Never one to waste time, Elinor committed the plant names to memory and slipped back outside. A brisk ten-minute walk brought her to the city limits and out the gates. She nodded to the guards as she passed. Down the winding road her boots went with dust trails in their wake. The trees rose up to meet her at the bottom of the slope and she breathed a sign of contentment as they closed in around her.
She spent the better part of the morning and afternoon gathering her greenery. Leaf and stem, bark and root, wrapped gently in waxed paper and stored in the satchel at her waist. The fruits and flowers she placed in tiny glass vials to preserve them unbroken. The scents of eucalyptus and honey myrtle, may chang and wild mint, clung to her green-stained hands.
The last of her samples was a fine-looking blossom, shades of delicate purple and blue, that was too high off the ground for her to reach. She had just grasped the lowest branch with one hand and braced her feet against the trunk to climb when rapid footsteps nearby startled her. A moment later, an unpleasantly familiar figure strode into view.
Leather coat, red scarf, long legs and a scar down the right side of his face -- the sweet-talking basil customer. He looked just as startled to see her as she felt to see him.
“Ma’am.” He inclined his head; she nodded back. He seemed about to continue on, then paused.
“Would you like help?” he asked. “I can reach that for you.” His gaze drifted up to the cluster that Elinor was quite clearly aiming for.
Elinor considered for a moment. She did not much like being alone in the woods with this particular man; he seemed nice enough, but she had gotten a less than favorable impression of him the first time they’d met and she was not inclined to put herself in his debt. On the other hand (she curled that hand into the hem of her cape, felt for the tiny vial secreted in the hem), if he turned his back to her, that put her at an advantage.

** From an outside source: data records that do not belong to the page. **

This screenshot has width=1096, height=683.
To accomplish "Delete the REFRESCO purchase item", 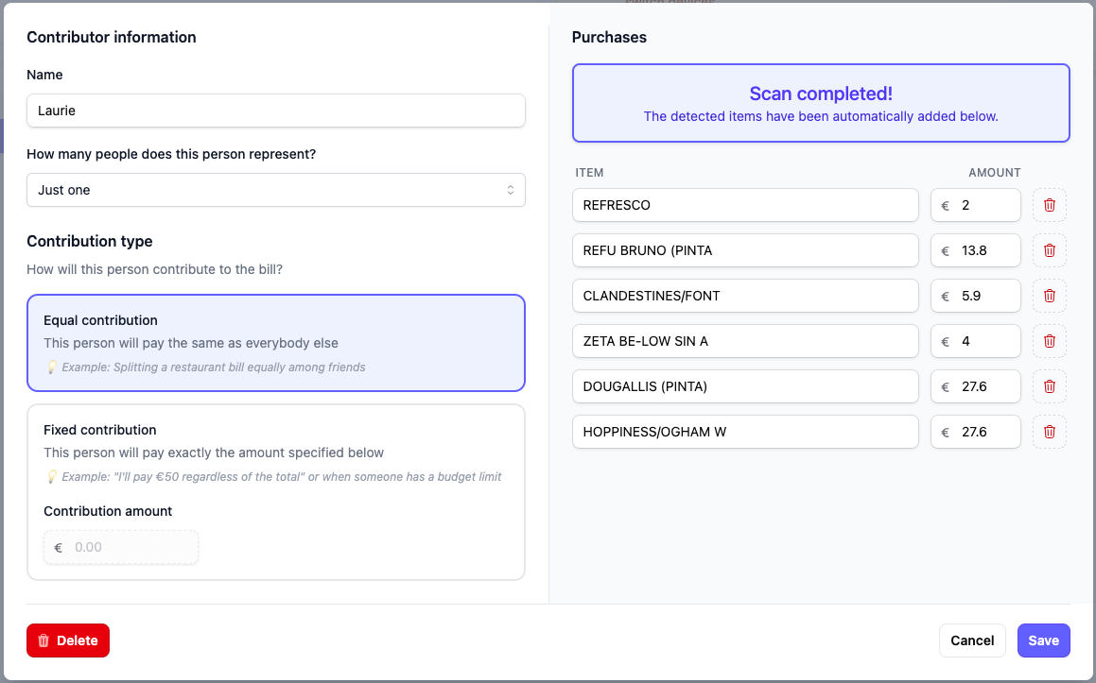I will [1049, 205].
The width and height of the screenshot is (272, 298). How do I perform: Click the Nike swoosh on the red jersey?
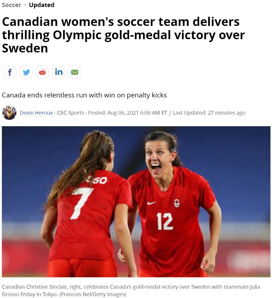click(151, 203)
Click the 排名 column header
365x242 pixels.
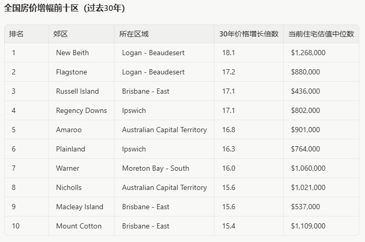(17, 34)
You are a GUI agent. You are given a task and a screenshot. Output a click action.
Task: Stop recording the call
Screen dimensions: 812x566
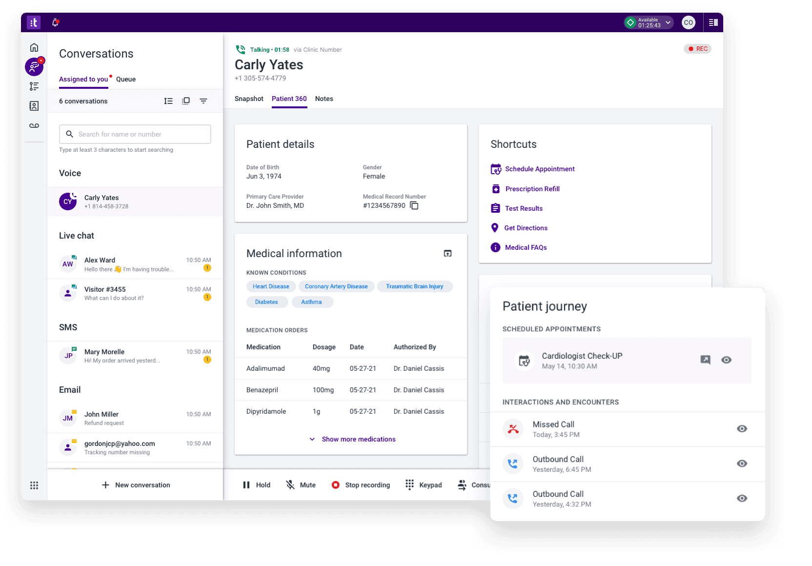click(x=361, y=485)
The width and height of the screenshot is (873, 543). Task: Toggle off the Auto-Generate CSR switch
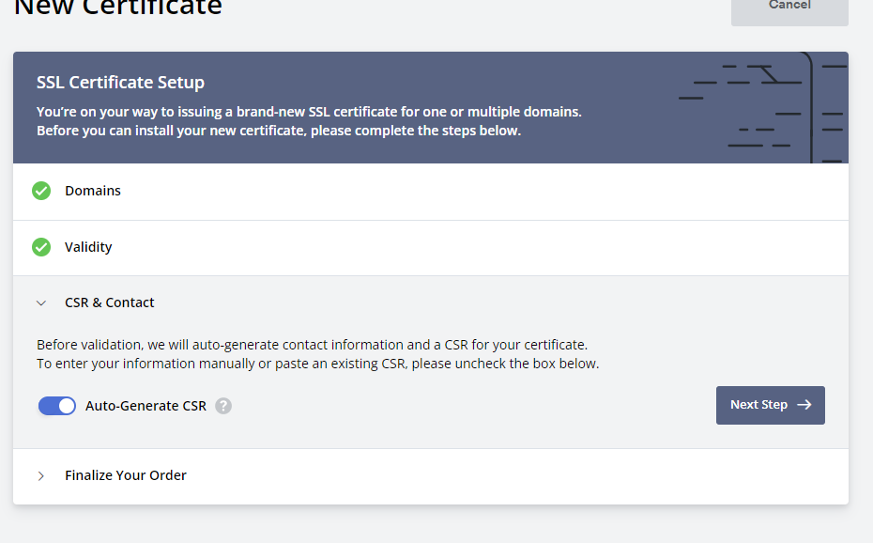56,406
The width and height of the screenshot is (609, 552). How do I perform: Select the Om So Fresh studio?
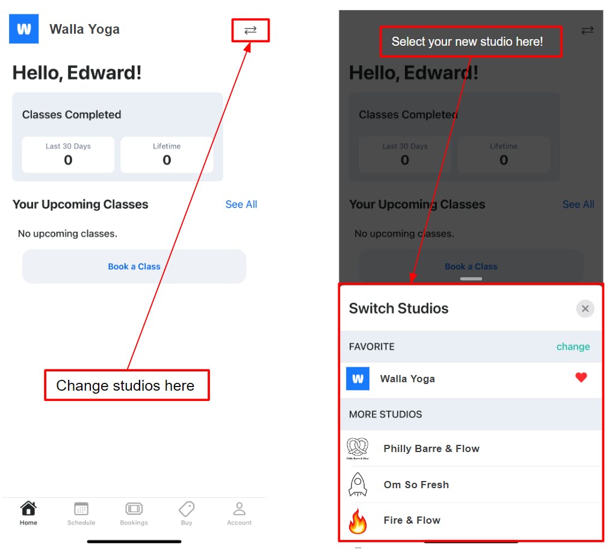[x=471, y=485]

“If you don’t mind,” she said, and stepped aside.
He stepped forward and reached up. His arms were almost stupidly long, and he smelled, once again, off in a way she could not quite describe. A sort of emptiness of scent. With quick precision, he snapped the flower at its base and handed it down to her.
“Thank you,” she said.
He smiled; it made the scar on his face pull in a distracting way. His eyes were very green.
“You’re welcome.”
With a slight bow, he strode off into the woods, disappearing as quickly as he’d come.
Elinor stored her last sample and hurried off as well. The sun was slanting downward in the west and it was far later than she’d anticipated coming back. Auntie would be grumpy over dinner.
Tonight, she would thoroughly clean her jars and prepare her workspace for the purification process. Then she would begin to brew her latest batch of potions.